In the U of BC study, the researchers used online tools to utterly defeat Facebook's CAPTCHA registration safeguards, which are supposed to prevent softbots from creating accounts.  In the end only 20 percent of the fake accounts were detected, and that was because alert users noticed them behaving oddly and reported them.  A whopping 80 percent of the accounts were never discovered to be bots.

The researchers cleverly took pictures from the social site "Hot or Not", in order to make the bots look like an attractive male or female.  Photos from users who were highly rated were selected to build the bots online persona.

Hot or Not
The softbots take their profile pictures from highly rated users of the site "Hot or Not".

II. Bots Make Friends and Steal Things

Interestingly despite their stunning good looks, only 20 percent of the bots' requests were accepted.  Good looking female bots without many friends were more likely than the male bots to be accepted.

But as the bots accumulated friends, both the males and females saw their acceptance rates soar up to 30-45 percent.  Male bots actually saw higher acceptance rates than female bots, once they had established a large friend base.  The higher acceptance rate turned out to be correlated to friend requests to users whose friends had already accepted the bot.  A "second pass" friend request (where the user and bot share friends) had up to a 60 percent acceptance rate.
Social bot acceptance
Socialbots with more friends had a higher rate of acceptance for friend request as they shared friends with users. [Source: U of BC]

On average, over the eight week (two month) study, the 102 softbots averaged 20 friends a piece.  Some social bot-terflies managed up to 80 to 90 friends in that brief time.

The bots avoided detection by posting quotes from public API.  The quotes allowed the bots to appear like literate, legitimate air breathers.

Except the bots were quietly stealing away information from the users, including emails, phone numbers, and private details.  The bots managed to grab 175 pieces of such data, on average, a day.  By the end of the study the researchers had amassed 250 GB of private data (properly encrypted for public protection, of course), which they deleted after summarizing their results.
Private data
The social bots absconded a wealth of data. [Source: U of BC]
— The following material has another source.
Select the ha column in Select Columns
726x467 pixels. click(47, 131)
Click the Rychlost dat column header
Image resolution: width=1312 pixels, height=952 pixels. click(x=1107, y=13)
By the end of the study the bots had access to 3,055 friends (of 8,570 total friend requests) and an extended network of 1,085,785 friends-of-friends many of whose profiles were partially visible, even if they had set their profiles not to be searchable online.

III. Facebook and Authors Don't See Eye to Eye

Facebook clearly wasn't a fan of the study and questions its methodology.  Its spokesperson comments to All Facebook:

We use a combination of three systems here to combat attacks like this — friend request and fake account classifiers, rate-limiting techniques, and anti-scraping technology. These classifiers block and disable inauthentic friend requests and fake accounts, while rate-limiting truncates the damage that can be done by any one entity. We are constantly updating these systems to improve their effectiveness and address new kinds of attacks. We use credible research as part of that process. We have serious concerns about the methodology of the research by the University of British Columbia and we will be putting these concerns to them.  In addition, as always, we encourage people to only connect with people they actually know and report any suspicious behavior they observe on the site.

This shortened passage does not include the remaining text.